Si se pronuncia como /emóyi/, se puede escribir empleando: tanto la adaptación a la ortografía española emoyi, en redonda, como emoji en cursiva o entrecomillada indicando así que estamos ante un extranjerismo no adaptado. Pero si se pronuncia /emóji/, entonces no hay problemas, lo suyo es escribir emoji en redonda, tal cual, como una forma ya adaptada en la que coinciden grafía y pronunciación ¿Qué sale de sus labios, un /emóji/ con una castellanísima jota o un /emóyi/ con una ye heredada de la original pronunciación japonesa?, pues ya sabe cómo debe escribirlo.

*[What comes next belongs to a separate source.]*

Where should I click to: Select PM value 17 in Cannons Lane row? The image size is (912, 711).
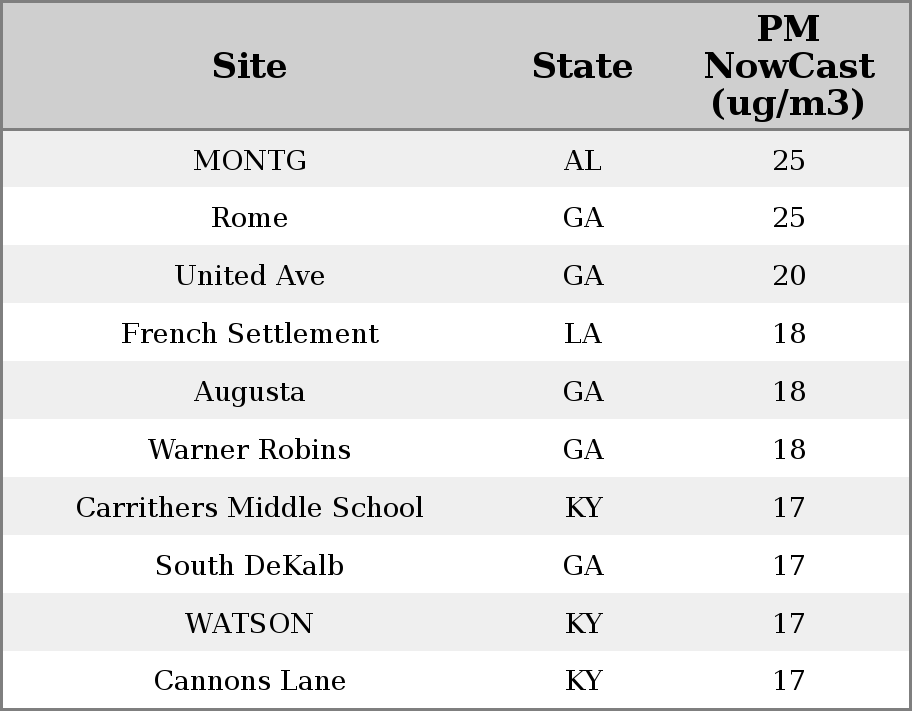(x=789, y=681)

A título de curiosidad sepa que la segunda pronunciación, /emóyi/, es la más utilizada en el mundo hispano parlante, independientemente de la edad y la nacionalidad del usuario, como es mi caso que pronuncio /emóyi/ y escribo ‘emoji’.

 

En otro orden de asuntos, le dejo en este último sábado de julio, con un par de cuestiones que me inquietan de estos significantes. Una guarda relación con su supuesto y unívoco significado original u oficial, ¿son para usted el mismo o su interpretación les lleva a veces a confusión? ¿existe subjetividad y susceptibilidad en quienes los mandan y reciben? La otra es fruto de una cierta ignorancia por mi parte, ¿es lo mismo un ‘emoji’ que un emoticono o que un ‘smiley’? Preguntas estivales en busca de respuestas agosteñas.